Memories should’ve slammed into me right now, but I’d become so numb to them that they stayed rooted exactly where they’d been for the last ten years—in the box of bullshit I’d had to endure throughout my life.

Gentle hands pressed against my lower back, and then her forehead—or maybe her cheek—rested against my shoulder blade. “Then tell me.”

“You just got flighty over me cooking you breakfast. Now you want to know about my past?” I let out a half-assed chuckle. “You’re not making any sense, kitten.”

“I don’t know if either of us are right now,” she started, hands sliding around my waist to rest on my stomach over my shirt, “but we can live in this delusional moment. Even if it’s just for a second. If you’re okay with that.”

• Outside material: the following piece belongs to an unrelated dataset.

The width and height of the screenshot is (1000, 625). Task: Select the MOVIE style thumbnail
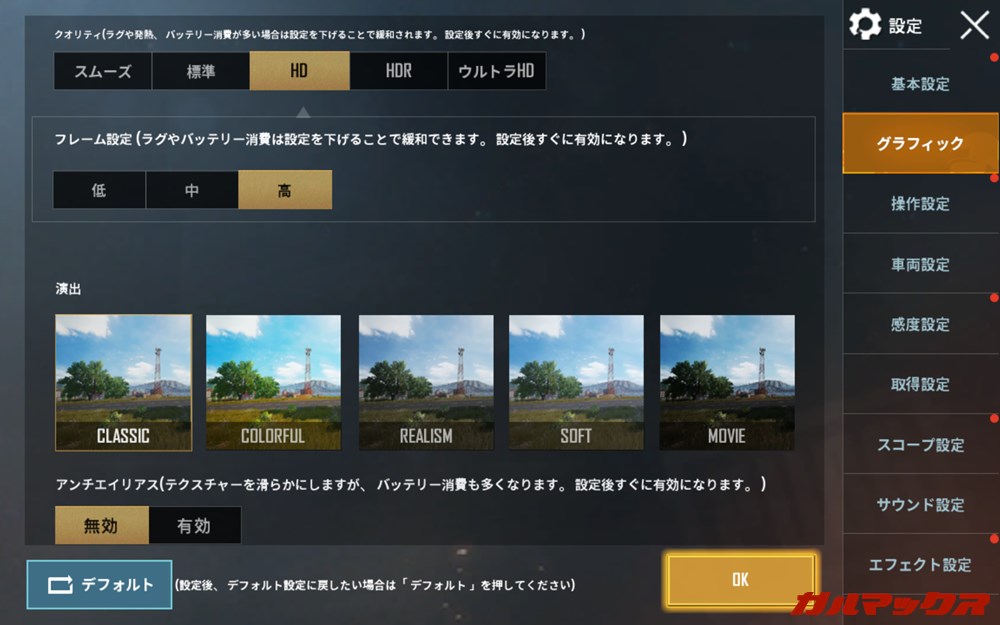coord(727,383)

She was giving me an in, and I was hesitating.

McKenna and I were surface level. Having fun messing with each other, pressing one another to their limits in this fucked-up game of trying to avoid what was happening right in front of us.

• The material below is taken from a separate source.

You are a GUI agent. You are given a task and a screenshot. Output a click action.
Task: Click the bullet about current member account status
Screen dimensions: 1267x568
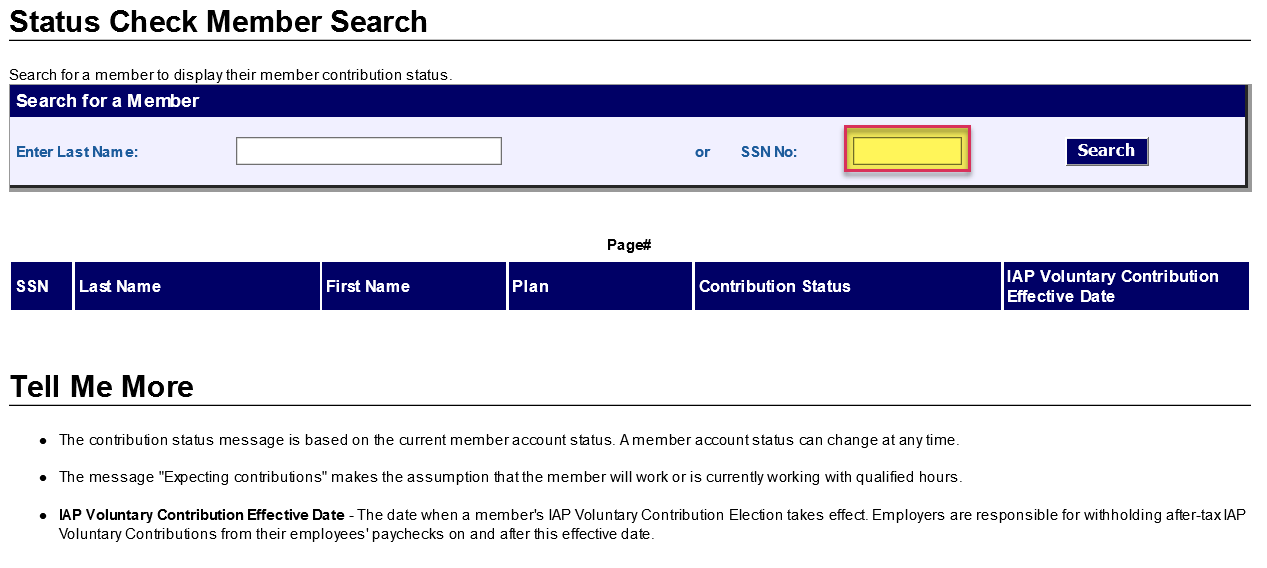[508, 440]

I’d accepted it; she’d been shoving it away like it was a full-time job.

And while her outlook might have been shifting, I was still scared for her.

Afraid of what might happen if someone got to her if I stepped away for a moment.

Terrified of finding her hurt—or worse, dead.

This was my fault. The target on her back. The fear in her eyes on so many occasions. And for some fucking reason, she was slowly giving up on pushing me away.

Only Booker and Henley knew about my past, but maybe opening up to McKenna would make her realize how fucked the world truly was. How even though we lived in a small town, bad shit still happened.

I wasn’t sure if it’d make her see me differently. If maybe my past was too fucked up for even her to handle.

There was a time when even I thought it was too much.

“Brynne might’ve told you I lived on the ranch with Booker and Henley before we built that house,” I began.

“In a tent.” It was barely noticeable, but she held me a little tighter. Leaned against me a little more. Maybe my defenses needed to break down in order for hers to do the same so we could get past whatever we were doing and turn this into something…more.

I nodded. “I was a teenager. My life was…fine, I guess. My dad worked a good job, my mom stayed at home. I was an only child.” No emotion hit me in the chest or clogged my throat.

Telling her this almost made me feel like an emotionless machine.

“My dad didn’t want more kids after I was born.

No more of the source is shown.